NO WRITER ATTRIBUTED

YES, I think I shall room alone next year. Jack is a mighty pleasant fellow, and all that, you know, but I can't stand his love. He does n't make any secret of it, so perhaps you'd like to hear how he goes on. His favorite way is to go to the drawer where he keeps his treasures, and bring out some decayed peony or number eight glove, and then to fall into a rhapsody over it. "This glove, Tom, was Minnie's. I met her that summer I spent at the seaside. She was my beau-ideal of

'A perfect woman nobly planned.'

Clear blue eyes, shimmering golden hair, a perfect Marguerite. How trustful and confiding she was! We used to talk poetry by the hour, and once, as I ventured like a true knight to claim the winsome lady's glove, she blushed, - a blush like the soft pink on the petals of an apple-blossom, - and shook her head; but as she passed me that night in the corridor, she dropped this little glove into my hand, and - well - she went away the next day, and -" He told me once, by the way, that she married a wealthy pork-packer out West somewhere.

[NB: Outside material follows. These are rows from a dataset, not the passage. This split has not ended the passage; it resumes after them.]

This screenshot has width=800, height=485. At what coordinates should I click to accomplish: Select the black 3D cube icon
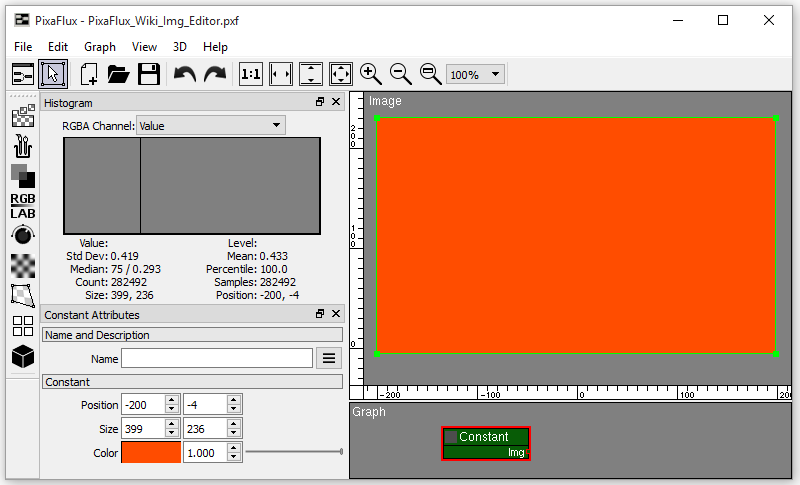click(x=22, y=355)
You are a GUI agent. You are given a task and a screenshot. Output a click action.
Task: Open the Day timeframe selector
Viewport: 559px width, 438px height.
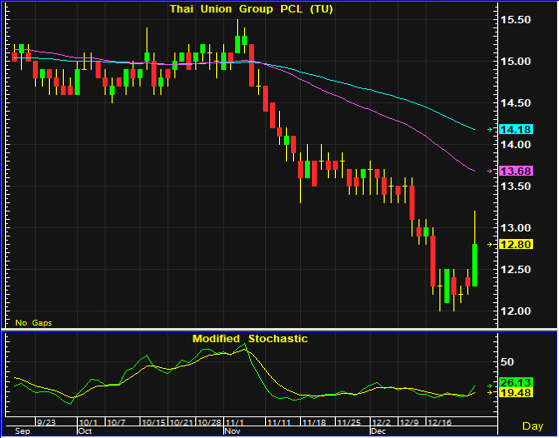(533, 426)
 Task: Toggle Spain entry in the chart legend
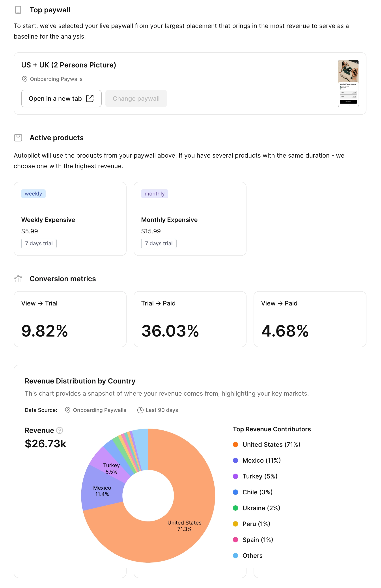[257, 540]
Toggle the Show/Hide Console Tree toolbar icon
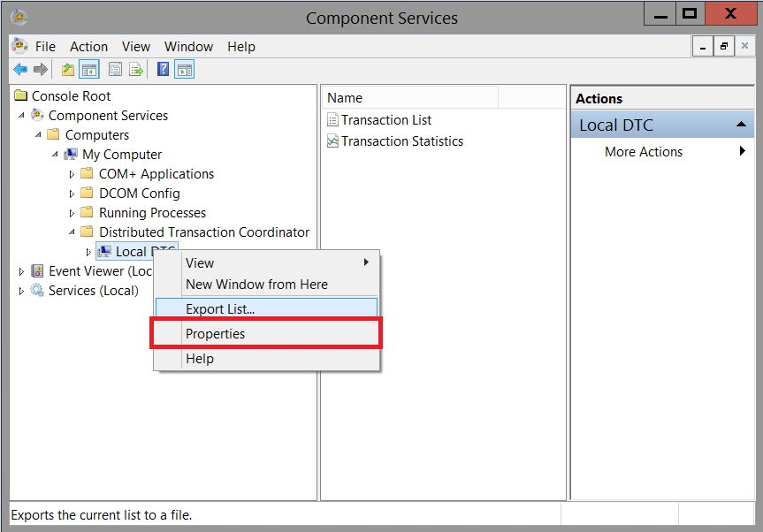 88,69
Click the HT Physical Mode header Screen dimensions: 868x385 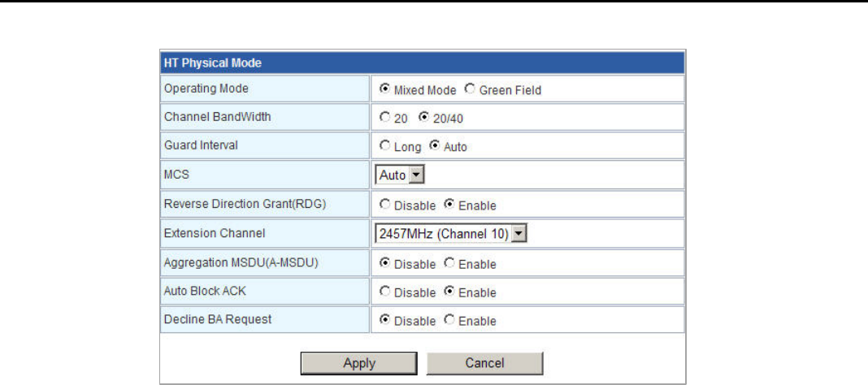[422, 63]
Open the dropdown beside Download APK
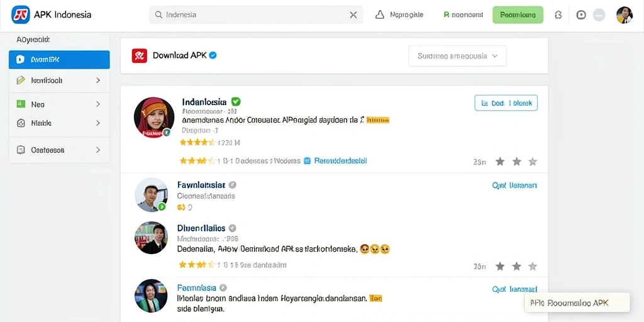The width and height of the screenshot is (644, 322). click(458, 56)
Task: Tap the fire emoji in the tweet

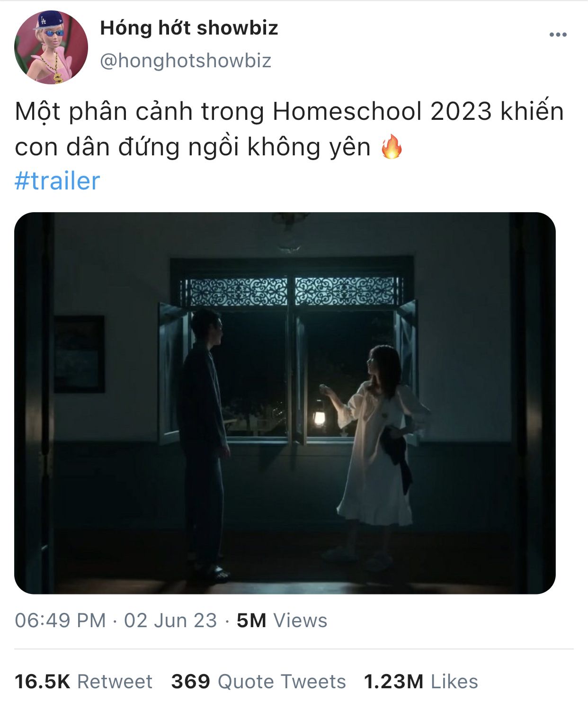Action: click(x=392, y=147)
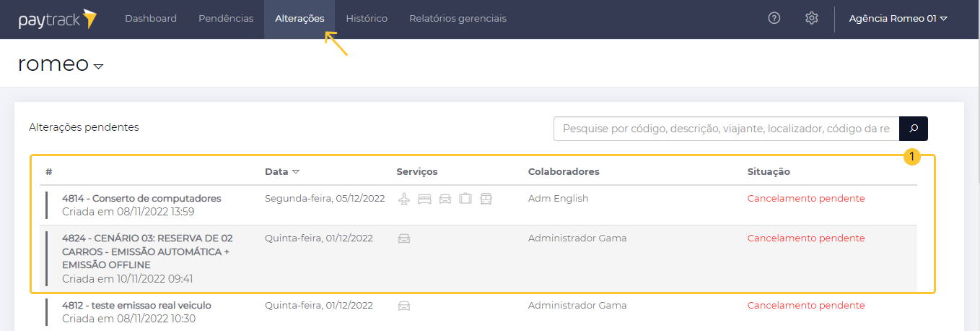
Task: Open Relatórios gerenciais in the top menu
Action: [458, 19]
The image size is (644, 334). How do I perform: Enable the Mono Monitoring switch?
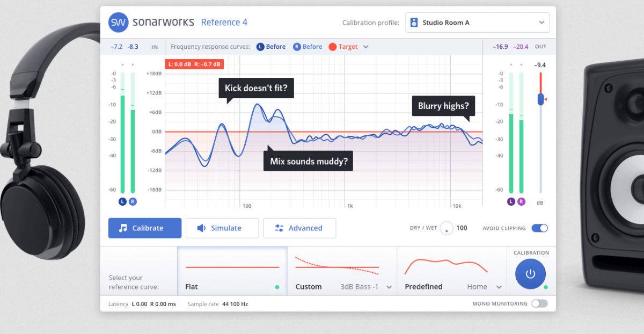(x=539, y=303)
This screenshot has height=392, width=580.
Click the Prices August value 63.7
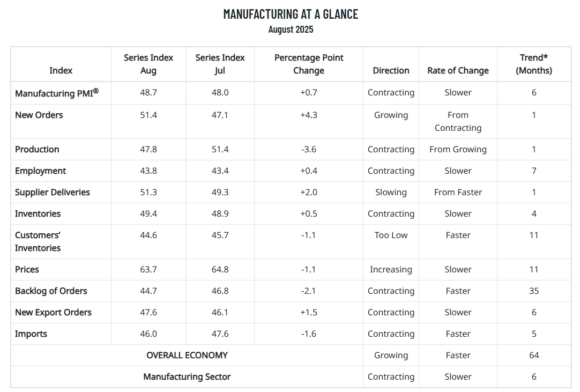point(148,269)
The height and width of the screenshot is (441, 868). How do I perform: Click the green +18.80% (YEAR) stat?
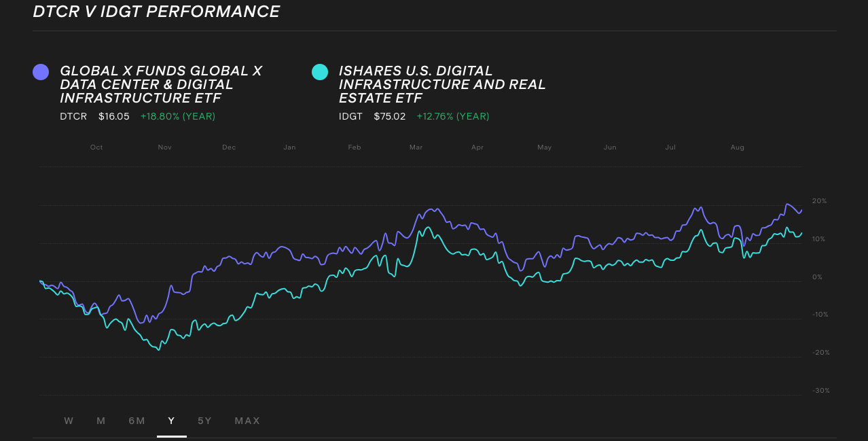pos(178,116)
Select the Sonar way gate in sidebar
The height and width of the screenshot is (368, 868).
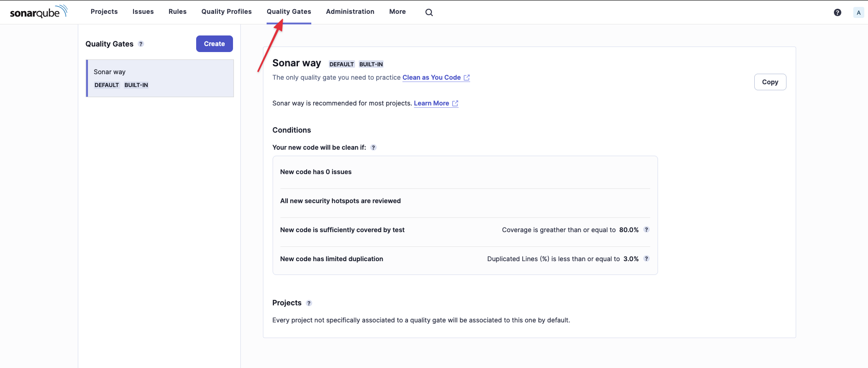160,78
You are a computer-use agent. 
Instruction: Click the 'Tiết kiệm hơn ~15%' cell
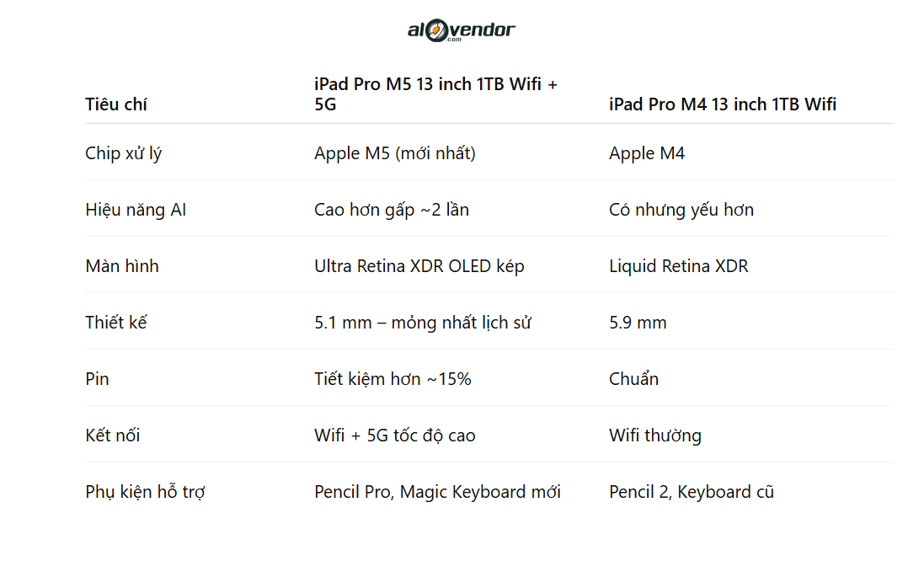pyautogui.click(x=393, y=379)
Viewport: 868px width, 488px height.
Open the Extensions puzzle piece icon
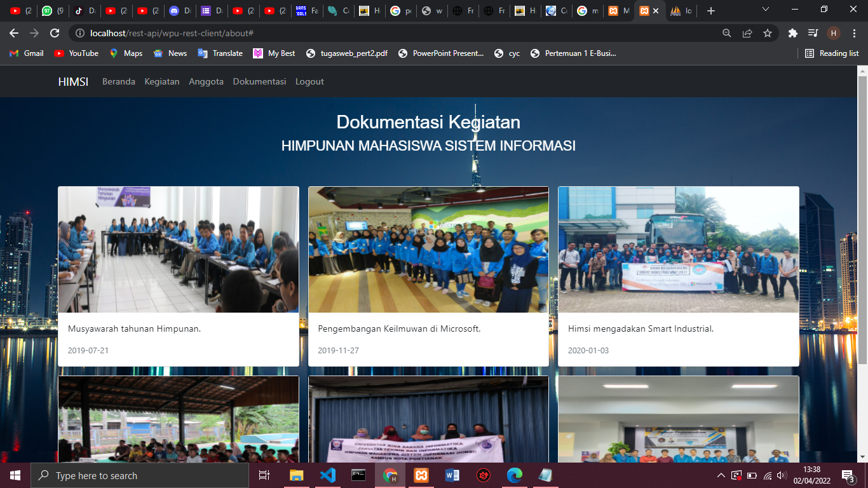[792, 33]
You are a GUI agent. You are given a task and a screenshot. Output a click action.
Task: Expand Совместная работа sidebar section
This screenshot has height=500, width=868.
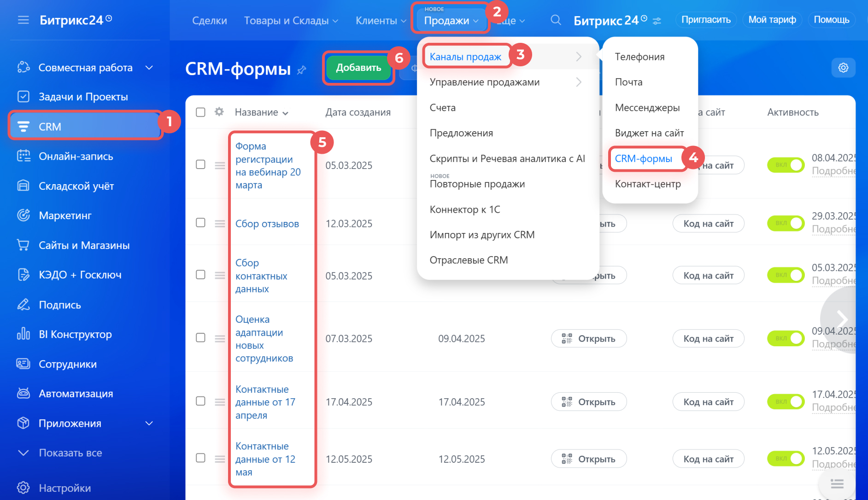pos(149,68)
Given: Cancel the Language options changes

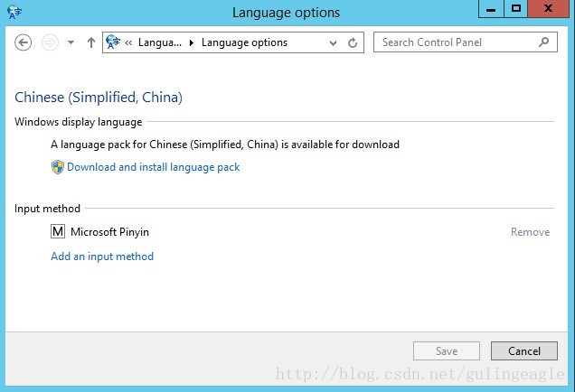Looking at the screenshot, I should point(523,351).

Then comes a faded rose, a Jacqueminot, and the disease takes this phase: "This rose I had from Kate. She was the most grandly beautiful woman I ever saw; we met at Baltimore, during that Southern trip I took last spring, when the Faculty thought best, - you remember. I never appreciated Byron till I saw her. No cold hard outlines, but the rounded form of a Venus; the rich red blood of the South shining through the clear, olive-tinted skin. She was not one of those hoydenish creatures that one meets here, but seemed surrounded by an atmosphere of perfect repose. One involuntarily turned to look for the black slave with the sherbet, and through the open casement half expected to see the dancing wavelets of the Golden Horn, dotted with many a gay caique." I think he said caique; he may have said cacique. "But the course of true love never did run smooth, and so we parted." Her father was a Southern fire-eater, and the chief of a rifle-club; he caught Jack kissing his daughter's hand, and kicked him out of the house.

The last one is "Jessie," and Jessie appears to be a New Hampshire girl that he met when he was on that tramp last summer. He talks about her as if she were a dryad, or naiad, or something of the sort, and exhibits a cardinal flower that he says formed part of a garland with which he twined her brows. He wrote a poem about her, too, and has got it published in the Echo.

"My love is like a meadow fair,

That laughs back to the laughing sky,

Where flashing through the summer air

Comes humming-bird and dragon-fly.

Her hazel eyes shine like the brook,

Where soft-eyed cattle wade and drink;

Her lips, the cardinals zephyr-shook,

That nod and whisper on its brink.

The wild-rose pink is on her cheeks,

And soft as thistledown her hair.

The birds make music when she speaks,

And vanquished by her voice, despair.

The bending flags that kiss the stream

Move not more gracefully than she;

A vision in a summer's dream,

She wakes all nature's jubilee."

Pretty far gone, is n't he? He is spending a small fortune on expressage and postage-stamps, and every day gives me a little treat of this sort. Some of the most sublime poets have sung of the lover's woes; I think some one had better sing of the woes of the lover's intimate friend.